Some thoughts I had are- Signs are in place and they are defaced and some
were torn down and thrown away by the public. Some dog walkers don't want to
travel up hill to the dog park. El Centro trail is narrower than EBPD fire
trails so dogs walk by each other and sometimes trouble starts. As Brent
mentioned, some people will have excuses for off-leashing it, and the same
is probably the case for picking up poop. 

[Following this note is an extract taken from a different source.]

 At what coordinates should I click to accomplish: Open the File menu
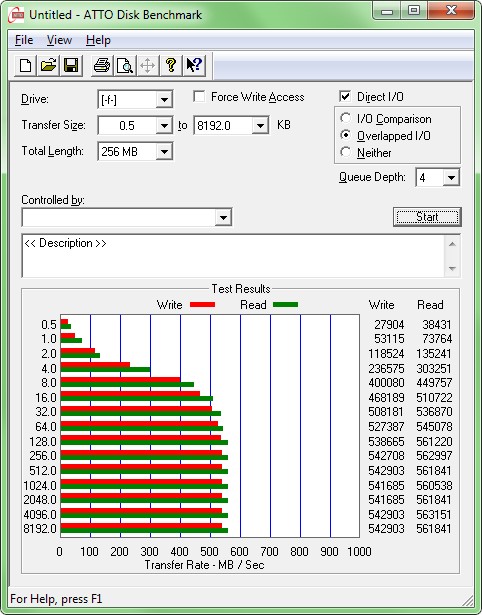coord(24,40)
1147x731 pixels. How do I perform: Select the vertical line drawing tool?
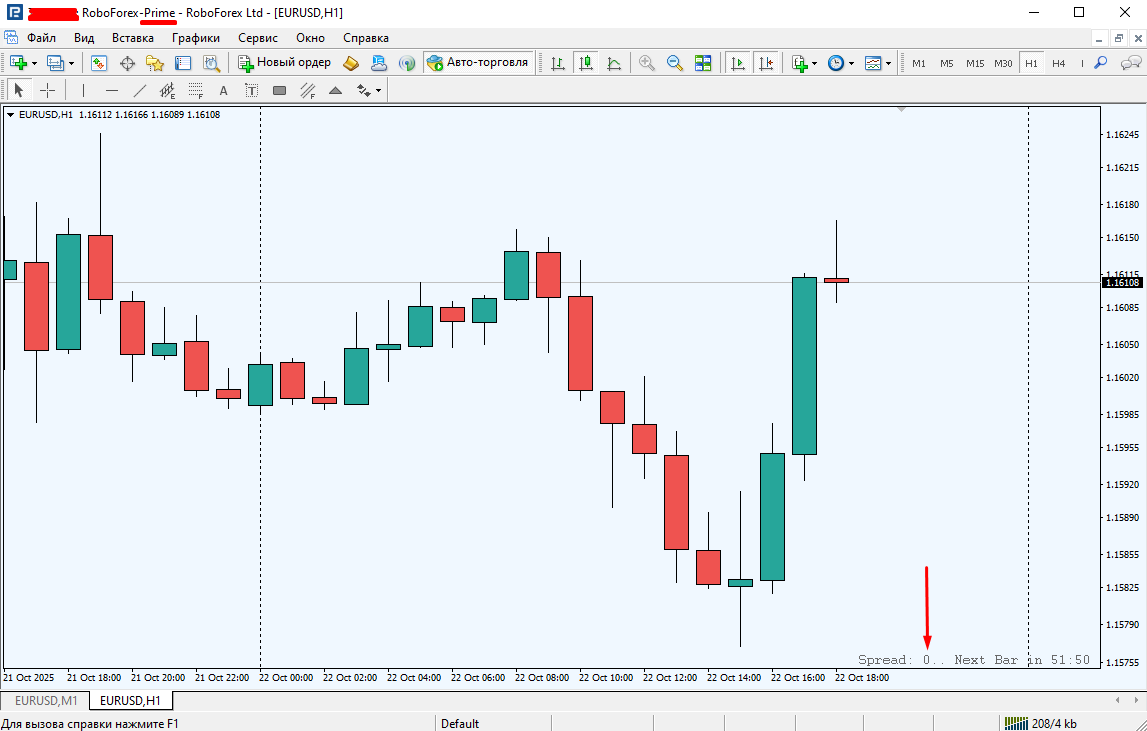(x=81, y=90)
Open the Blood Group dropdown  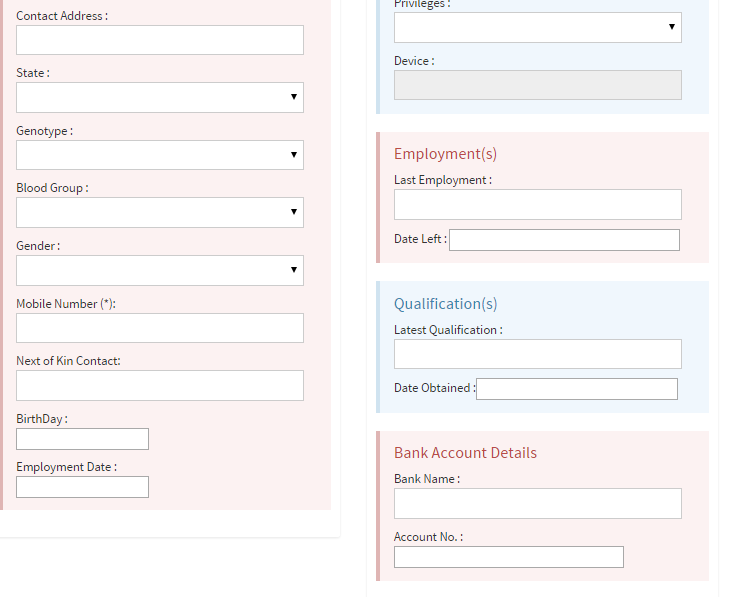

-----Original Message-----
From: Laurel Kunit <laurelnk at gmail.com>
To: Brent <englund at aol.com>
Cc: Vaughan <baysidebob at sbcglobal.net>; FOSC at lists.sausalcreek.org;
mjrauz at aol.com
Sent: Tue, 8 Jul 2008 8:07 am
Subject: Re: [Fosc] dog fight

I too think that clear, official signage at the trailheads (in both Dimond
Canyon Park and Joaquin Miller Park) would go a long way toward reducing
this problem.  Many people do not understand that these "natural" parks are
indeed part of the City of Oakland park system, and that city leash laws
apply.  People often think that these parks are part of the East Bay
Regional Park system, which allows dogs off-leash on the trails.  Signs
could possibly even direct dog owners to the nearest legal off-leash area.
-Laurie Kunit

On Tue, Jul 8, 2008 at 12:04 AM, Brent <englund at aol.com> wrote:
I don't think it's a problem of lazy OPD. I saw a ranger on Bridgeview
trail two weeks ago week, walking from Monterey down to Bridgeview Rd.
He says he does the hike a couple times a month. I talked with the same
ranger at Red Boys Pizza last Wednesday night. Â The Oakland Bike Patrol
(who are OPD volunteers) ride through the canyon weekly - 150+ hours in
Dimond and JMP so far this year. Looking through the OBP ride logs and
off leash dogs are reported on almost every ride. Almost without
exception, folks site that there are no signs and they didn't realize
Dimond is a leashed park. There is no sign at the Benevides trail head,
and poor signs at Monterey and Bridgeview. (One women told me the other
day that the sign on Bridgeview said "please" so it was just a
suggestions - go figure :-( .) We would do well to try and increase the
signage and volunteer patrols. For the most part we can expect little
help from an over burdened police department struggling to put officers
on the streets, much less patrol the canyon.